Brazilian and Indonesian health officials say a Chinese coronavirus vaccine has demonstrated an efficacy rate far lower than originally indicated
CHINA’S coronavirus vaccine developed by Sinovac has shown mixed results following clinical trials in Brazil and Indonesia.
China has so far produced two vaccines in the fight against the Covid-19 pandemic.
State-owned manufacturer Sinopharm produced its first home-grown vaccine, which is being rolled out nationally, and Beijing-based biopharmaceutical company Sinovac uses similar tech and has shown the same efficacy rate of around 78%.
However, according to various news outlets, Brazil has released new data on Sinovac’s vaccine, called CoronaVac, showing that it only has a 50.4% efficacy rate.

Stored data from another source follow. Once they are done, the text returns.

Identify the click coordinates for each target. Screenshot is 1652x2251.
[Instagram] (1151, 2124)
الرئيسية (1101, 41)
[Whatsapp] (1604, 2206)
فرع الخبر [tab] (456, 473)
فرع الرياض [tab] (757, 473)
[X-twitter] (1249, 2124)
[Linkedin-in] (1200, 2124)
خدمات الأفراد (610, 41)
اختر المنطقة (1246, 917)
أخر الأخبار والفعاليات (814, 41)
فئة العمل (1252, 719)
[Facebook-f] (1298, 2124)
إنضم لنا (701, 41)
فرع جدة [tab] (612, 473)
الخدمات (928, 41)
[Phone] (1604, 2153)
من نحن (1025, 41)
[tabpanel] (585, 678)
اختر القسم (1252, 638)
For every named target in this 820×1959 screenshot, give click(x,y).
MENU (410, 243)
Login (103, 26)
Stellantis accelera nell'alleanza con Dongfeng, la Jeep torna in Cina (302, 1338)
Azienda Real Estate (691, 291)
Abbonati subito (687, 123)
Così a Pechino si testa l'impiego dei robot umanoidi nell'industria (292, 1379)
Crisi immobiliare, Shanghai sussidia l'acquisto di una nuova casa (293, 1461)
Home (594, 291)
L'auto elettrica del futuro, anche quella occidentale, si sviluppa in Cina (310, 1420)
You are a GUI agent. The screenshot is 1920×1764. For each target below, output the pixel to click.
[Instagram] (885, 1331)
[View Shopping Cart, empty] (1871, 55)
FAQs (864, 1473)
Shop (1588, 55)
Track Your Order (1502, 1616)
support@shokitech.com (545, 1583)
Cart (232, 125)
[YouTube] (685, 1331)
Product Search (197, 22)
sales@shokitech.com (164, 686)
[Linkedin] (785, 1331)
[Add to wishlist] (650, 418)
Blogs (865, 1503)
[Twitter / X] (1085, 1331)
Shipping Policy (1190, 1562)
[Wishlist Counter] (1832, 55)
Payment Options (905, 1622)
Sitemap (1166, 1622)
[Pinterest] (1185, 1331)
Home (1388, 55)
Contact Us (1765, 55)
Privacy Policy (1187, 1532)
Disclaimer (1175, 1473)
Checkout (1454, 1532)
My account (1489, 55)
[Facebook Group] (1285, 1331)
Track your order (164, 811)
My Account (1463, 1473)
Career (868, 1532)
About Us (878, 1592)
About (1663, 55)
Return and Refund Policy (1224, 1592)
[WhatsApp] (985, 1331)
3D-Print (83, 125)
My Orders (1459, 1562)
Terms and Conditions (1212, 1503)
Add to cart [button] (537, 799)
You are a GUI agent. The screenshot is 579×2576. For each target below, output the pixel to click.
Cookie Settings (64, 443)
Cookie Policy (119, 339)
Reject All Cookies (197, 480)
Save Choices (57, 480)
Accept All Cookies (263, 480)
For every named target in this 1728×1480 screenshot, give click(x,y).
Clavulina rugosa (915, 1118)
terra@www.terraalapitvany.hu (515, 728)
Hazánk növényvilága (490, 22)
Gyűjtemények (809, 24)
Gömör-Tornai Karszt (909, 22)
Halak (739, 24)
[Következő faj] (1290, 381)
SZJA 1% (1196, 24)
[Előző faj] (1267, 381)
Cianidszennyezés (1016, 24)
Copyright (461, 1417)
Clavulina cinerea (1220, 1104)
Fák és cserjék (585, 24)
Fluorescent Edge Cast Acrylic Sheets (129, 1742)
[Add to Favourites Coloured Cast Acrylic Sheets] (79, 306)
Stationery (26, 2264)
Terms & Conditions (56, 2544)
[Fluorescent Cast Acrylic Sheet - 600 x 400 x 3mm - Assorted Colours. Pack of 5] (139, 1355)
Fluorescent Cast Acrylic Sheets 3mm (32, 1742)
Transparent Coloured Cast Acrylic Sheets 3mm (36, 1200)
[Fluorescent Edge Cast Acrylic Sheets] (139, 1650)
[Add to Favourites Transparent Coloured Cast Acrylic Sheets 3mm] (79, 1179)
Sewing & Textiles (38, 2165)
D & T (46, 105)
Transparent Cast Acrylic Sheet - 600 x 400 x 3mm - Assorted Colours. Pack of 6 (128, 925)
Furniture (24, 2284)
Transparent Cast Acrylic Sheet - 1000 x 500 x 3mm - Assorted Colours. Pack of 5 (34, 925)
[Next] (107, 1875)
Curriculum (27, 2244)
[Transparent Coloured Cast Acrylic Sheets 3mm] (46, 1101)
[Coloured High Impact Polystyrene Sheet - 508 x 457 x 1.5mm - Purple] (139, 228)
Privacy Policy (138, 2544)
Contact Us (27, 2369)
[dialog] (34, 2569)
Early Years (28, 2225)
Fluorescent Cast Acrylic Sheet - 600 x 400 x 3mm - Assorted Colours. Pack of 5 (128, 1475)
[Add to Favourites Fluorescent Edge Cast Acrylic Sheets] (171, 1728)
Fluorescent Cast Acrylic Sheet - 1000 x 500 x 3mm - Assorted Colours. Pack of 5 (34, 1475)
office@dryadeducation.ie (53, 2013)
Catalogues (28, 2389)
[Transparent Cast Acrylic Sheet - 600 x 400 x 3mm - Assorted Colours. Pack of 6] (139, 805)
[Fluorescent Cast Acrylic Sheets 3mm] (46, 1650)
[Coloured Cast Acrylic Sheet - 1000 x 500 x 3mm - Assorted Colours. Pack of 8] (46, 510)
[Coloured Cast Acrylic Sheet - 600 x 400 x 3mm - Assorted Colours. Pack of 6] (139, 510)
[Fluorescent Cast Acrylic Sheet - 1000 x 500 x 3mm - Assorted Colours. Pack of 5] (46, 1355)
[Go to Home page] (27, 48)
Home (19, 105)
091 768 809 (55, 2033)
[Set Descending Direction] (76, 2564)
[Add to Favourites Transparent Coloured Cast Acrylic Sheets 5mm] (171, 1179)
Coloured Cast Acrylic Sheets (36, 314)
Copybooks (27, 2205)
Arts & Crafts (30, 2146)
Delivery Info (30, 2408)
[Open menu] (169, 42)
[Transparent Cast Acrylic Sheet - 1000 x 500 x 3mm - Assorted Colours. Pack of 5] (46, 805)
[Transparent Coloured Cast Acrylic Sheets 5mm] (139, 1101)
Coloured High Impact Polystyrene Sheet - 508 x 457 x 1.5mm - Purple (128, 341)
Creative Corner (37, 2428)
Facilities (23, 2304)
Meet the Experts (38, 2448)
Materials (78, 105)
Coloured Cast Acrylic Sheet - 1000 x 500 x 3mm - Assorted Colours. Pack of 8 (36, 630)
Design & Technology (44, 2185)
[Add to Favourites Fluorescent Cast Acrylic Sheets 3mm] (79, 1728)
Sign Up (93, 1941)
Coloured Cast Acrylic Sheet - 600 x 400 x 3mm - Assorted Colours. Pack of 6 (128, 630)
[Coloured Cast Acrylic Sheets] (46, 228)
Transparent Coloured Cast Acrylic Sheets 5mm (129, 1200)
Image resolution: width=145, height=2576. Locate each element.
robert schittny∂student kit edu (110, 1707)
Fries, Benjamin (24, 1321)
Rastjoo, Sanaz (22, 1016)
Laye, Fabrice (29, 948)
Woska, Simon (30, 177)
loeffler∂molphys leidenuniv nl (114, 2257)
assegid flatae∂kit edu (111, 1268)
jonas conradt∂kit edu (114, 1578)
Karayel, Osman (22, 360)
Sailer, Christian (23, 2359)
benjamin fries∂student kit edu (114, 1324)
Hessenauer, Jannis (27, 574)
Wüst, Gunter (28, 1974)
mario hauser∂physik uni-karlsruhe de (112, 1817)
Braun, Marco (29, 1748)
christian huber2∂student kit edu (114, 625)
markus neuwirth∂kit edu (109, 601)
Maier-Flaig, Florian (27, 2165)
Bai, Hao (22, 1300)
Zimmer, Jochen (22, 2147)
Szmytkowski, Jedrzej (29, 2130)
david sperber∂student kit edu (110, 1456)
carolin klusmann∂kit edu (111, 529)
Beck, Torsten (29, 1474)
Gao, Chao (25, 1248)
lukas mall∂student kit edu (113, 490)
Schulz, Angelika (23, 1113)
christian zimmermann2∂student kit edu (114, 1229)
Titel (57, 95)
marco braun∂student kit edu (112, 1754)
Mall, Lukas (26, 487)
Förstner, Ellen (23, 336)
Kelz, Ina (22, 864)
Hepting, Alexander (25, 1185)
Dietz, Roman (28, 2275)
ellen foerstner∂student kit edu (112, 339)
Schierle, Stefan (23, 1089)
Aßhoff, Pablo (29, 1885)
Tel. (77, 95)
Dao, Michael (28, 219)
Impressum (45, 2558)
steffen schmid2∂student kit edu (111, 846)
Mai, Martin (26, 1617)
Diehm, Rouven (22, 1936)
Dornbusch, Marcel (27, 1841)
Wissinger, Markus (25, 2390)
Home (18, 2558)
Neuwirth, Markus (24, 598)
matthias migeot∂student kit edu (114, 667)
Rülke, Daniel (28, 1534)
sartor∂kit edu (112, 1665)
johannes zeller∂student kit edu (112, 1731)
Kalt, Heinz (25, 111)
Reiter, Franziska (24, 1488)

Experts at the São Paulo-based Butantan Institute who conducted the final trials announced the vaccine has a 78% efficacy for Covid-19 patients who suffer with mild to severe symptoms, but only shows a 50.4% rate when it includes data from patients who suffer from very mild infections.
“We have a good vaccine. It’s not the best vaccine in the world, it’s not the perfect vaccine, but it’s a good vaccine that has an effectiveness within the limits of what is acceptable by the scientific community,” said microbiology researcher at the University of São Paulo, Natália Pasternak.
All vaccines are required to meet a 50% efficacy rate as set by the World Health Organization (WHO).
Brazil had initially aimed to start its mass vaccination programme in January but will meet on January 17 to discuss the use of the shots, while Indonesia is set to begin its mass programme on Wednesday.
According to Indonesia’s food and drug agency, BPOM, final trials on the CoronaVac showed it only had 65.3% efficacy against Covid-19.
Indonesia was the first country after China to approve the vaccine by Sinovac.
“Based on the data and guidance from WHO on emergency use authorisations for the Covid-19 vaccine, the CoronaVac has met requirements to get a permit for use as a vaccine in emergency conditions,” said Penny Lukito from the Indonesia food and drug agency.